MIENTRAS LA MAYORIA APAGA, UNOS POCOS AVIVAN EL FUEGO

Bajos instintos

La violencia se ha instalado con inusitada importancia en nuestra sociedad y, como el fútbol forma parte de ésta, no puede escapar a ese flagelo destructivo.

Diversos estamentos del deporte, como los árbitros –víctimas propiciatorias de los últimos actos de tipo vandálico–, acompañados de sus asesores legales, doctores Larrañaga y De los Santos, la prensa a través del Círculo de Periodistas Deportivos, la dirigencia del fútbol –aunque no lo numerosa que era requerible ya que su único representante fue Nelson Spillman, presidente del Consejo Juvenil–, acudieron al llamado del ministro del Interior, escribano Guillermo Stirling, que también reunió en su despacho al doctor Milton Cairoli, ministro de la Suprema Corte de Justicia, al jefe de Policía de Montevideo y a los altos mandos, encabezados por el mayor Juan Carlos Cipollini.

Como ya se informó, la reunión fue positiva y se decidió actualizar un informe producido hace 14 años por diversas personalidades de distintos ambientes sobre la violencia en el deporte. Se estudiará el mismo por las diversas partes presentes en el Ministerio para adecuar ese estudio a la realidad actual, ya que en el tiempo transcurrido la situación varió bastante –para peor– con relación a lo que sucedía en el año 1986.

El escribano Stirling ya tiene un diagnóstico claro de la importancia del tema y se comprometió a enviar el nuevo informe que se produzca a los poderes respectivos para transformar ese proyecto en una ley que determine severos castigos para los infractores.

Pero, mientras tanto…

Se registran hechos que hacen comprobar a uno que la capacidad de asombro, que creía agotada, todavía recibe indicios nuevos, increíbles, preocupantes.

Resulta que, si bien autoridades y deportistas buscan soluciones que permitan apagar el fuego engendrado por los violentos y azuzado por los instigadores, existen otras figuras actuantes en el deporte que obran en sentido contrario, avivando las llamas y procurando confrontaciones por el solo hecho de creerse superiores a los demás, preñados de vanidad y soberbia, dueños absolutos de lo que consideran la única e indiscutible verdad.
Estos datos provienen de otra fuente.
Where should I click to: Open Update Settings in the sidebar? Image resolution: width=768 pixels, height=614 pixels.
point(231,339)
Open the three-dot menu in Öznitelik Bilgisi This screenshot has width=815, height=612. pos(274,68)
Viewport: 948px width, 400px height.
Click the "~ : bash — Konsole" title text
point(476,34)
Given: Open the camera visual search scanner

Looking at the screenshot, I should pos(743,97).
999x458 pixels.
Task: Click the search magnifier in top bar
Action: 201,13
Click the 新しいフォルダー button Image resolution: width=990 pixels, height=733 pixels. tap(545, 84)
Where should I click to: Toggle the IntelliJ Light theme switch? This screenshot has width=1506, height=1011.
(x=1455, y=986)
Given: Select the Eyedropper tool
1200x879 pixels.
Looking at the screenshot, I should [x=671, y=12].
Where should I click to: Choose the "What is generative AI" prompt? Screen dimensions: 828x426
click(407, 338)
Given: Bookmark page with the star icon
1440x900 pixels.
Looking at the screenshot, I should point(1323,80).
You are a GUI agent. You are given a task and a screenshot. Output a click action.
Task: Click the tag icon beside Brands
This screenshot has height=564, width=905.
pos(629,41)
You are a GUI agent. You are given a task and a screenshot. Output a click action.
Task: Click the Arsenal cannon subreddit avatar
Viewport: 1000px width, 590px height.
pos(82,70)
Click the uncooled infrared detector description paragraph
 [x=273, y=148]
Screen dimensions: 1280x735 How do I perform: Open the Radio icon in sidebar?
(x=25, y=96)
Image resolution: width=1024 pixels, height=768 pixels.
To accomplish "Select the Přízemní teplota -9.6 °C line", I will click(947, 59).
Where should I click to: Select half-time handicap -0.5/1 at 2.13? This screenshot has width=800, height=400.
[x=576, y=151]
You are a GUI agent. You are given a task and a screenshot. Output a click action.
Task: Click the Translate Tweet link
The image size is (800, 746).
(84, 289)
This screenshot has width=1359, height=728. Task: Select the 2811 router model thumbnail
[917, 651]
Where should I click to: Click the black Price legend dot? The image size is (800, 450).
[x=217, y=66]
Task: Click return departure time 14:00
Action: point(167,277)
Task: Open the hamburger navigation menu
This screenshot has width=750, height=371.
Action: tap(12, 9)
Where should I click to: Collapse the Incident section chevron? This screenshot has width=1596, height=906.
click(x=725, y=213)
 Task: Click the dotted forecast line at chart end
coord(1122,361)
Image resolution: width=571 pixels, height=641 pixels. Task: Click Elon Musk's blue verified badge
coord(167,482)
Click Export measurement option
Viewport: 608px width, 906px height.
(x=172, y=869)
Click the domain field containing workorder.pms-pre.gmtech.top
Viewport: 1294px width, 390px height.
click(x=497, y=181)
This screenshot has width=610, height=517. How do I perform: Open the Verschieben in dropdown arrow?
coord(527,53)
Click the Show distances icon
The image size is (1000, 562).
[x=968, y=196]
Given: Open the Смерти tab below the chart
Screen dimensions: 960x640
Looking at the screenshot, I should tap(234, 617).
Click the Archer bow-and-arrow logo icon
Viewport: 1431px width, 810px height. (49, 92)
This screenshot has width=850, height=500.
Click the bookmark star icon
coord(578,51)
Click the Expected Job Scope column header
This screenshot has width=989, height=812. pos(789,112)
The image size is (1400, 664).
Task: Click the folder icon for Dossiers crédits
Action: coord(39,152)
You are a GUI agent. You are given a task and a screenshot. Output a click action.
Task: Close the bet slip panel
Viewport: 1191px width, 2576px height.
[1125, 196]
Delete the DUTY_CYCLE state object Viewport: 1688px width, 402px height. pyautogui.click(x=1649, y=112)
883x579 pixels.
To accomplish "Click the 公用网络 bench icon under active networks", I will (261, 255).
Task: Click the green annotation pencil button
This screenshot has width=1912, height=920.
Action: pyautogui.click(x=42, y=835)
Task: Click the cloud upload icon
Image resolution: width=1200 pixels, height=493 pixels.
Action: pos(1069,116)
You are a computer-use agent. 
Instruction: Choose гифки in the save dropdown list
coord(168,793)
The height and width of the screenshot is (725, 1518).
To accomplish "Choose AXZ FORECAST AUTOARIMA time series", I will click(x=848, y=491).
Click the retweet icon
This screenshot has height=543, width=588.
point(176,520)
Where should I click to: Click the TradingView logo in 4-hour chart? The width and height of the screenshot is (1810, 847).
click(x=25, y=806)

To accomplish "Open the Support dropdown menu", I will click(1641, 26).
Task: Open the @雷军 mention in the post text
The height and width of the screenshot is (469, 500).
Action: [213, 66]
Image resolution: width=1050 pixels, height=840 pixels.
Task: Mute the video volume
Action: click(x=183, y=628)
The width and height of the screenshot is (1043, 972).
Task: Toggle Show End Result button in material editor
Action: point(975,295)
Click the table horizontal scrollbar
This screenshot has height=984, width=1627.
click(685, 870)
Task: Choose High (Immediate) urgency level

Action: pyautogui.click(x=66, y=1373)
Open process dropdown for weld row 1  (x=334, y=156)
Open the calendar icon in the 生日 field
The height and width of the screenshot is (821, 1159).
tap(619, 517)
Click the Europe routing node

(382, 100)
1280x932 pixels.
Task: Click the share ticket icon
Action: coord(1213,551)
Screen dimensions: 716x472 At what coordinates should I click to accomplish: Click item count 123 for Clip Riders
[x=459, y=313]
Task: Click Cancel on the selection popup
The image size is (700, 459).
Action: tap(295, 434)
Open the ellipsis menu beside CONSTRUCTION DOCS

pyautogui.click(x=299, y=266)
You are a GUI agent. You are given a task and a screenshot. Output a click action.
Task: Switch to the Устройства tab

El señor Hugo De León –director técnico por imposición de la directiva y no por tener título habilitante– hace tiempo que ataca sistemáticamente a algunos periodistas, a los que «acusa» de ser partidarios de Peñarol. Primero generalizó y no fue directo, hablando de «gente que busca que deje de dirigir» a su club y otras incoherencias por el estilo, pero ahora dio nombres e involucró en sus supuestas razones a la profesionalidad de algunos cotizados hombres de prensa.

Como estamos en democracia, los aludidos se defendieron, y en algunos casos contraatacaron. La cosa hubiera quedado allí si no fuera que De León entendió que lo actuado no alcanzaba y arremetió otra vez con su descontrolada verborragia. Algunos dicen que es frontal, que no se hace querer porque dice lo que piensa, que es directo. Nadie duda que sea así, sólo que para convivir en una sociedad hay que ceñirse a ciertas reglas de urbanidad, como comprender que el derecho de uno termina cuando empieza el de los demás.

La intención de esta nota no es hablar del señor De León. Si lo hemos citado es como ejemplo de lo que no debe hacerse cuando la gente racional intenta bajar la pelota al piso, parar la mano, que los instigadores de diverso tipo que trabajan de eso en el medio, utilizando la mente enfermiza de los que concretan la barbarie para saciar sus bajos instintos, sean combatidos con firmeza para que las familias vuelvan al fútbol sin riesgo alguno. La esperanza está puesta en ese trabajo que se está haciendo y que recoge, entre otras cosas, métodos utilizados con éxito en otros países contra este tipo de delincuencia.

Seguramente, cuando salga la anunciada Ley, hasta los inadaptados de bajos instintos comprendan que ha llegado la hora de terminar con la violencia. Como dijo el ministro Stirling, «hay que tomar medidas en serio para evitar que en lugar de reunirnos aquí debamos hacerlo en una sala velatoria».